(What is being asked) When you reach the line containing "Where should I click to: Open the Teams" in the records below, start copying exactly, and stop once you have copied the line containing "Task: Click the 'Base".

*** The records ***

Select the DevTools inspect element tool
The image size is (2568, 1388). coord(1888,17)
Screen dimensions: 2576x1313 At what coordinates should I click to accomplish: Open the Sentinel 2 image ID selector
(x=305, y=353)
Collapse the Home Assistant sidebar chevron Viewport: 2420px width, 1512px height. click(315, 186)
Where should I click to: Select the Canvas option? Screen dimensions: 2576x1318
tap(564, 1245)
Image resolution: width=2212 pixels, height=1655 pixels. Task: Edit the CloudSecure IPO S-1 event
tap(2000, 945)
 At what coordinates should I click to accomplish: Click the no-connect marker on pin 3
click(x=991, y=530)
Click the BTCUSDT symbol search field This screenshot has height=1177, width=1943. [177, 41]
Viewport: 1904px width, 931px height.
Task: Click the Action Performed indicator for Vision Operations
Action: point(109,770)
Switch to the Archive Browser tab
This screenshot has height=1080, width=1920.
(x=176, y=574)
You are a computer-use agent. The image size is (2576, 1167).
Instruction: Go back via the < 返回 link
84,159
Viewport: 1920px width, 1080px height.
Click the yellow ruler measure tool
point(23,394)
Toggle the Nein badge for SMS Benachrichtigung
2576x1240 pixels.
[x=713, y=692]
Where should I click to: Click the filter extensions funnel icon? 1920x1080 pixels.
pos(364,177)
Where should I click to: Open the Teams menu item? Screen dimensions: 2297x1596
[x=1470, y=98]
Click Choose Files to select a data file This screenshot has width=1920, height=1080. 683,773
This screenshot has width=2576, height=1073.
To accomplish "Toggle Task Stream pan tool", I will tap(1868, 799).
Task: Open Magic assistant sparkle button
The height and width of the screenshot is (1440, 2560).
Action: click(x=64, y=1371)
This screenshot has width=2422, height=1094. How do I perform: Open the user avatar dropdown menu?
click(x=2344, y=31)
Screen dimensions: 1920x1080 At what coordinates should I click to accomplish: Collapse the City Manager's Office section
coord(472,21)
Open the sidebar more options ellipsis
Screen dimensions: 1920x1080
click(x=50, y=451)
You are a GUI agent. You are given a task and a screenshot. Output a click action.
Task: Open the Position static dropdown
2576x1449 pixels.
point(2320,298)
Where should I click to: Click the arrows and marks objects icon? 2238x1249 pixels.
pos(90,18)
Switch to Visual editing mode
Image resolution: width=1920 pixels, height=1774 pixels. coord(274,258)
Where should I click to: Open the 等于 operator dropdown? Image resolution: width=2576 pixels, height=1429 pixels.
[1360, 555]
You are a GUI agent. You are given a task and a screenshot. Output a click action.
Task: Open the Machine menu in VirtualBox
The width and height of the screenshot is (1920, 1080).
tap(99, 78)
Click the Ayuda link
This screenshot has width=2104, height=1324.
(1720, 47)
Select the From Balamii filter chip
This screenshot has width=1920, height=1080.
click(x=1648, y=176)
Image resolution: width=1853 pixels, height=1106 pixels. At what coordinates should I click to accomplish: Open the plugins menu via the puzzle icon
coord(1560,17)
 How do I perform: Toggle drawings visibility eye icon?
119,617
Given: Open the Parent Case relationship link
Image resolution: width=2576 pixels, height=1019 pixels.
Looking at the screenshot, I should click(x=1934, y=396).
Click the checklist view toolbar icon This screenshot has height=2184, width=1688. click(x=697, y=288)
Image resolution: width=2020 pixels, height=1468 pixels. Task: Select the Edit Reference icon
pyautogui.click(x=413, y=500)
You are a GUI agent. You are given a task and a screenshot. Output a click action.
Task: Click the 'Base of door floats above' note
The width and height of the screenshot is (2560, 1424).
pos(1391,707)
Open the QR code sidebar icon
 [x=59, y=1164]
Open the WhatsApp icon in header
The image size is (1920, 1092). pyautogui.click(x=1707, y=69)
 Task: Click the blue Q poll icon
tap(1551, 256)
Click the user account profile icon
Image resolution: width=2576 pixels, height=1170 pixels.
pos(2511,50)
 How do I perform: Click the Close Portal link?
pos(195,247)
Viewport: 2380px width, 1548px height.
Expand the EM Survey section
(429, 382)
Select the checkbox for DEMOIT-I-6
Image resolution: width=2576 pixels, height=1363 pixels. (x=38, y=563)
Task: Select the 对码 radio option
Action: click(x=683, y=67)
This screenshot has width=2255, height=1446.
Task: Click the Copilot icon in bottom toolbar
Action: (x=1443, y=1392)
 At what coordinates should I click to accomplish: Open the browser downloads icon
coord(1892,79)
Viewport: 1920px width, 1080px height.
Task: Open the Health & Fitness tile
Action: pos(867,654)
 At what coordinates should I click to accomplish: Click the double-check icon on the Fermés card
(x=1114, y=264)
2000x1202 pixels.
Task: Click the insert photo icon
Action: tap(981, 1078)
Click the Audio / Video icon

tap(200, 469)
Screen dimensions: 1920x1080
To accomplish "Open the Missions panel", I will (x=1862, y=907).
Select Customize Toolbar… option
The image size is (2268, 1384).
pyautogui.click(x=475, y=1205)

***

(Solution to this task)
Where should I click to: Open the Teams menu item? Screen dimensions: 2297x1596
[x=1470, y=98]
Click Choose Files to select a data file This screenshot has width=1920, height=1080. 683,773
This screenshot has width=2576, height=1073.
To accomplish "Toggle Task Stream pan tool", I will tap(1868, 799).
Task: Open Magic assistant sparkle button
The height and width of the screenshot is (1440, 2560).
Action: click(x=64, y=1371)
This screenshot has width=2422, height=1094. How do I perform: Open the user avatar dropdown menu?
click(x=2344, y=31)
Screen dimensions: 1920x1080 At what coordinates should I click to accomplish: Collapse the City Manager's Office section
coord(472,21)
Open the sidebar more options ellipsis
Screen dimensions: 1920x1080
click(x=50, y=451)
You are a GUI agent. You are given a task and a screenshot. Output a click action.
Task: Open the Position static dropdown
2576x1449 pixels.
point(2320,298)
Where should I click to: Click the arrows and marks objects icon? 2238x1249 pixels.
pos(90,18)
Switch to Visual editing mode
Image resolution: width=1920 pixels, height=1774 pixels. coord(274,258)
Where should I click to: Open the 等于 operator dropdown? Image resolution: width=2576 pixels, height=1429 pixels.
[1360, 555]
You are a GUI agent. You are given a task and a screenshot. Output a click action.
Task: Open the Machine menu in VirtualBox
The width and height of the screenshot is (1920, 1080).
tap(99, 78)
Click the Ayuda link
This screenshot has width=2104, height=1324.
(1720, 47)
Select the From Balamii filter chip
This screenshot has width=1920, height=1080.
click(x=1648, y=176)
Image resolution: width=1853 pixels, height=1106 pixels. At what coordinates should I click to accomplish: Open the plugins menu via the puzzle icon
coord(1560,17)
 How do I perform: Toggle drawings visibility eye icon?
119,617
Given: Open the Parent Case relationship link
Image resolution: width=2576 pixels, height=1019 pixels.
Looking at the screenshot, I should click(x=1934, y=396).
Click the checklist view toolbar icon This screenshot has height=2184, width=1688. click(x=697, y=288)
Image resolution: width=2020 pixels, height=1468 pixels. Task: Select the Edit Reference icon
pyautogui.click(x=413, y=500)
You are a GUI agent. You are given a task and a screenshot. Output a click action.
Task: Click the 'Base of door floats above' note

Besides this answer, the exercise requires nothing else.